Being depressed and down is simply very tiring. Seriously tiring. Being a worry-wart does have its bad side. You, without realizing give birth to the sleepless nights (which I thought would never end, it still hasn't yet, but I'm trying to), the endless moping around, looking suicidal and dead, countless heartaches and pain, searing pain. The 1 week of complete hell. But then, I supposed that would rather have an end somewhere, else I'd probably go insane. Added the rain, the weather seemed to understand, but I wished it wouldn't show such aching sympathy.

(am I being a little wordy and poetic here?)

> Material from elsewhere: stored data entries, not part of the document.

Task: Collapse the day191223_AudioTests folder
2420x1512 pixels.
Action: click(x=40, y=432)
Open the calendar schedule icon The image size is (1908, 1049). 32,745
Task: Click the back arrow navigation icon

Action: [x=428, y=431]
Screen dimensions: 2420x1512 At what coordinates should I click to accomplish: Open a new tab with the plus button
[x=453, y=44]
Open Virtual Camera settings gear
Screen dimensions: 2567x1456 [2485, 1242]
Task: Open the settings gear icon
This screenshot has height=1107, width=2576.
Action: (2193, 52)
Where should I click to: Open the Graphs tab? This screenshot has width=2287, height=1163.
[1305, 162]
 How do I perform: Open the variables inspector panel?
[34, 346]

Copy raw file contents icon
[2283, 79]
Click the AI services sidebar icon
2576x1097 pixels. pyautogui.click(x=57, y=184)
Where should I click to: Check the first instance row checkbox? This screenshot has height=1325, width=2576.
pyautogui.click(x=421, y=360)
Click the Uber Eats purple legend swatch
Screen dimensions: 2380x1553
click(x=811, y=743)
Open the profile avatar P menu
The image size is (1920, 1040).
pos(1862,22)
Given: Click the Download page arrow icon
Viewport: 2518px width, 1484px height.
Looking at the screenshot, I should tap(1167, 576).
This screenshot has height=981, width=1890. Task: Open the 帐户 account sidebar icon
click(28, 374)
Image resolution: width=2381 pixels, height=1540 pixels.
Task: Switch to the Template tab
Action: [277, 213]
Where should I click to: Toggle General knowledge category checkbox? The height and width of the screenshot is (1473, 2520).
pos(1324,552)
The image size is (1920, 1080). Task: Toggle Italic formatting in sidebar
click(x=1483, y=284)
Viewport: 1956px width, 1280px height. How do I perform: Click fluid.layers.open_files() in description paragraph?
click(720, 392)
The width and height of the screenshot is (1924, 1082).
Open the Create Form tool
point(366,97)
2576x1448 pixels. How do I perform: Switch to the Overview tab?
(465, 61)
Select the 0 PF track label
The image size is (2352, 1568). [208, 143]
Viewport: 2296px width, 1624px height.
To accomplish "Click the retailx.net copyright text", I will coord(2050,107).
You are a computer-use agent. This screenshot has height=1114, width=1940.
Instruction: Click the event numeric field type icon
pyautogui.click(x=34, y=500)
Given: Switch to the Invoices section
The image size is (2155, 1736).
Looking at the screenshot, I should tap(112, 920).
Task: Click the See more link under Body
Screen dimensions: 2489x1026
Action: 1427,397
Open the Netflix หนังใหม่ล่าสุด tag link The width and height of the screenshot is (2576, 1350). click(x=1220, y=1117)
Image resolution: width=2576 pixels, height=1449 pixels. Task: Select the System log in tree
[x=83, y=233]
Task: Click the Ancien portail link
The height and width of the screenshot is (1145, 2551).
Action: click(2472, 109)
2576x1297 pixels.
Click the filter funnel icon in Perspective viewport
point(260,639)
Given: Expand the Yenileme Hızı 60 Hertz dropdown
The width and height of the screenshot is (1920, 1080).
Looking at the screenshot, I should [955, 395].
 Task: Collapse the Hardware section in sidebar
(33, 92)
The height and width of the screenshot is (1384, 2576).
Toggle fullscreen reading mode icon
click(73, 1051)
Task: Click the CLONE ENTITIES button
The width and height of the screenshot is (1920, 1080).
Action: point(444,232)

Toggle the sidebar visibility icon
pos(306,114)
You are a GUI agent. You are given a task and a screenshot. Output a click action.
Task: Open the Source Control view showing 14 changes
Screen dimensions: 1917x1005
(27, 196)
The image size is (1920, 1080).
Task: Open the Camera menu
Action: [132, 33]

I thank God so much for blessing me with girlfriends. It's as if He knew. And when the time comes and you really need to spill your guts out, there is always someone to bother lending their ears. Being a girly girl, I supposed we tend to be wordy and fuss over little things. But I don't consider every single event in my life 'little'. I think of it as a life-threatening situation, nevertheless. Life may be drama, heart-wrenching and down right stupid, or maybe beautiful, gorgeous and very glamorous. But the thing is still there, we love to talk. It doesn't matter if you have no idea what we mean, or have no clue and answer (since most of the time we answer our own questions), girls just want to talk. And when we say there's nothing wrong, trust me, there is something. And even the thoughest of heart, they still break easily.

Apart from the usual work at the plant, I supposed I've done almost all the possible things that I could do to fill up my week so that when night falls, I'd be terribly exhausted and fall asleep. The very point is that I don't end up thinking of ridiculous stuff before bed. Though I have no idea why in the world after all that I would still end up waking up at 3am.

I thank God for the wonderful saturday. It's amazing how out of so many days, this particular day it didn't rain. Heavenly right? And so, I went out with a dear friend of mine. Having almost the same brain, we roamed the mall (it's the only mall in Bintulu anyways) and OH so Glorious again, I found nice novels to read. And so I happily bought 2 (previously, I've wanted terribly to read something and I have no idea why would the library be closed at such odd hours). We spent some long hours of talking and telling stories. How I've missed these times terribly. Have you ever noticed how when you get so drowned into things, time just passed by ever so fast, but when you're idle, time also stops? Funny..

There should be more times like these. Outings and stuff. It's not like you want to forget what is going on wrong in your life, it's just a short retreat, somewhat a vacation, and hopefully when you return, everything will fall to place. Hopefully. And yes, hope is the essence of living i supposed. without hope, I don't supposed there's another day. ahaha...(am i too old to be a lil emo?)